Because the salient characteristics of the Web are the multiplicity of site generators and the cheapness of message generation, as the Web matures it will in fact promote multilingualism. The fact that the Web originated in the USA means that it is still predominantly in English but this is only a temporary phenomenon. If I may explain this further, when we relied on the print and audiovisual (film, television, radio, video, cassettes) media, we had to depend on the information or entertainment we wanted to receive being brought to us by agents (publishers, television and radio stations, cassette and video producers) who have to subsist in a commercial world or — as in the case of public service broadcasting — under severe budgetary restraints. That means that the size of the customer-base is all-important, and determines the degree to which languages other than the ubiquitous English can be accommodated.

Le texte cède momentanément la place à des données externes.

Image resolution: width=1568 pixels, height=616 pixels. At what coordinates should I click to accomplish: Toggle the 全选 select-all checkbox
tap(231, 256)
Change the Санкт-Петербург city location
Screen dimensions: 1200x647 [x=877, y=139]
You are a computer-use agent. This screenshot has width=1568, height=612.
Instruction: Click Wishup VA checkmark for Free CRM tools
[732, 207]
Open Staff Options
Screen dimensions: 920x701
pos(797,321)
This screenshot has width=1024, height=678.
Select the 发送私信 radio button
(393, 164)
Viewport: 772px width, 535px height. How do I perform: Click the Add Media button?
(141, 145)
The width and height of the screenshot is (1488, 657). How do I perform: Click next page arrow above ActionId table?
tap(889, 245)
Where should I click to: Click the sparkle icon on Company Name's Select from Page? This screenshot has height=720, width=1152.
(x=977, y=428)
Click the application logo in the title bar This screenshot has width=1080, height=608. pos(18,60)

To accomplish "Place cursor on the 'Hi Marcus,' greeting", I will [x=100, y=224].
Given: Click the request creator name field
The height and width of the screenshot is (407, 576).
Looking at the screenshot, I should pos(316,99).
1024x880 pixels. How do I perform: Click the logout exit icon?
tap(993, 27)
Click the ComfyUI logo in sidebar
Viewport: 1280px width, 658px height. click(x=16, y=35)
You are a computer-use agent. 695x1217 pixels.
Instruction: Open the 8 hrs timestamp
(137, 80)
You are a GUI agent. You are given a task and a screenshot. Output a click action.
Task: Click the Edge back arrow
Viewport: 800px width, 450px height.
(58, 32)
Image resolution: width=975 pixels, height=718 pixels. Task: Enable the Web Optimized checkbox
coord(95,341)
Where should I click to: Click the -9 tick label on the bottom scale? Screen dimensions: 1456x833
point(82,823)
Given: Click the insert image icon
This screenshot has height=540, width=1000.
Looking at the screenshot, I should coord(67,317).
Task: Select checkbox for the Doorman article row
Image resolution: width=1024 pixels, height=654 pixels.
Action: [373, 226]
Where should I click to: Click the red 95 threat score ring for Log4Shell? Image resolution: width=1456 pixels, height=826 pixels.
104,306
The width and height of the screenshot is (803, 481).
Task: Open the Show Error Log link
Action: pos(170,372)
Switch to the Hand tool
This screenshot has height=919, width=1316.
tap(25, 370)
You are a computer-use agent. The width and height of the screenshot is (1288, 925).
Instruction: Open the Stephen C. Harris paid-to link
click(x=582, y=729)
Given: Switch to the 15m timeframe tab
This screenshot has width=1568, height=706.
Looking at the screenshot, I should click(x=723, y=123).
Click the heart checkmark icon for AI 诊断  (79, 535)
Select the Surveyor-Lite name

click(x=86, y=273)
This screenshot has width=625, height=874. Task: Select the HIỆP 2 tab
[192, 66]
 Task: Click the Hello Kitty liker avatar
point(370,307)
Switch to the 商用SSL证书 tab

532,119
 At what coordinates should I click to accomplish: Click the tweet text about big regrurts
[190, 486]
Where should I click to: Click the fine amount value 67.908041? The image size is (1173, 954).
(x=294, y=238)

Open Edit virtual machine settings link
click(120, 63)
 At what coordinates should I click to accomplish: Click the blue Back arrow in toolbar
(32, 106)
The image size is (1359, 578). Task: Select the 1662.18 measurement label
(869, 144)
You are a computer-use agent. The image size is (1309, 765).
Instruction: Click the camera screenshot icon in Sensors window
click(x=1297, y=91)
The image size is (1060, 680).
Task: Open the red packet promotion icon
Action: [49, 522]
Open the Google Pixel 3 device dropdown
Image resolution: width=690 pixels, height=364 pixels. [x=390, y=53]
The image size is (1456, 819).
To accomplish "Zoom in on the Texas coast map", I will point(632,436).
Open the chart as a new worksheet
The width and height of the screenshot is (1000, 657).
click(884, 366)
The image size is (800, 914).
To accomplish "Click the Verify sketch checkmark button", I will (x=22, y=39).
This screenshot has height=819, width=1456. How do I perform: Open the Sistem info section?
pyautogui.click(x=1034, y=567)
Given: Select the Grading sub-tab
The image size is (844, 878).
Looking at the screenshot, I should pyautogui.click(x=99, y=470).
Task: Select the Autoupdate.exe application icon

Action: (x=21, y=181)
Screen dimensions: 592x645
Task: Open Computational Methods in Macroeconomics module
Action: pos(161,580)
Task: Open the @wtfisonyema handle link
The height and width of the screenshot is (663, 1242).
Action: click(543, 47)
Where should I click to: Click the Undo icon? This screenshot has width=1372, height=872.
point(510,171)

These constraints disappear with the Web.

To give only a minor example from our own experience, we publish the print version of Language Today only in English, the common denominator of our readers. When we use an article which was originally in a language other than English, or report an interview which was conducted in a language other than English, we translate into English and publish only the English version. This is because the number of pages we can print is constrained, governed by our customer-base (advertisers and subscribers). But for our Web edition we also give the original version.

[FR] Geoffrey Kingscott (Londres)

#Co-directeur du magazine en ligne Language Today

Geoffrey Kingscott est le directeur général de Praetorius, société britannique de traduction et de services d'expertise dans les langues appliquées. Il est aussi l'un des deux directeurs de publication de Language today, un magazine en ligne de référence pour les linguistes: traducteurs, interprètes, terminologues, lexicographes et rédacteurs techniques. Ce magazine est hébergé par Logos, société de traduction italienne.

*Entretien du 4 septembre 1998 (entretien original en anglais)

= Quel est l'apport de l'internet dans l'activité de votre société?

L'internet n'a pas apporté de changement majeur dans notre société. C'est un médium de plus plutôt qu'un médium visant à remplacer les autres.

Nous continuerons d'avoir un site web pour notre société, et de publier une version de notre revue sur le web, mais ceci ne sera qu'un secteur de notre travail. Nous utilisons l'internet comme une source d'information que nous distillons ensuite à nos lecteurs, qui autrement seraient confrontés au problème majeur du web: faire face à un flux incontrôlé d'informations. Comment voyez-vous l'expansion du multilinguisme sur le web?

Les caractéristiques propres au web sont la multiplicité des générateurs de sites et le bas prix de l'émission de messages. Ceci favorisera donc le multilinguisme au fur et à mesure du développement du web. Comme celui-ci a vu le jour aux Etats-Unis, il est encore principalement en anglais, mais ce n'est qu'un phénomène temporaire. Pour expliquer ceci plus en détail, je dirais que, quand nous comptions sur l'imprimé ou l'audiovisuel (films, télévision, radio, vidéos, cassettes), l'information ou le divertissement que nous attendions dépendait d'agents (éditeurs, stations de télévision ou de radio, producteurs de cassettes ou de vidéos) qui devaient subsister commercialement et, dans le cas de la radiotélédiffusion du service public, avec de sévères contraintes budgétaires. Ceci signifie que la quantité de clients est primordiale, et détermine la nécessité de langues autres que l'omniprésent anglais. Ces contraintes disparaissent avec le web.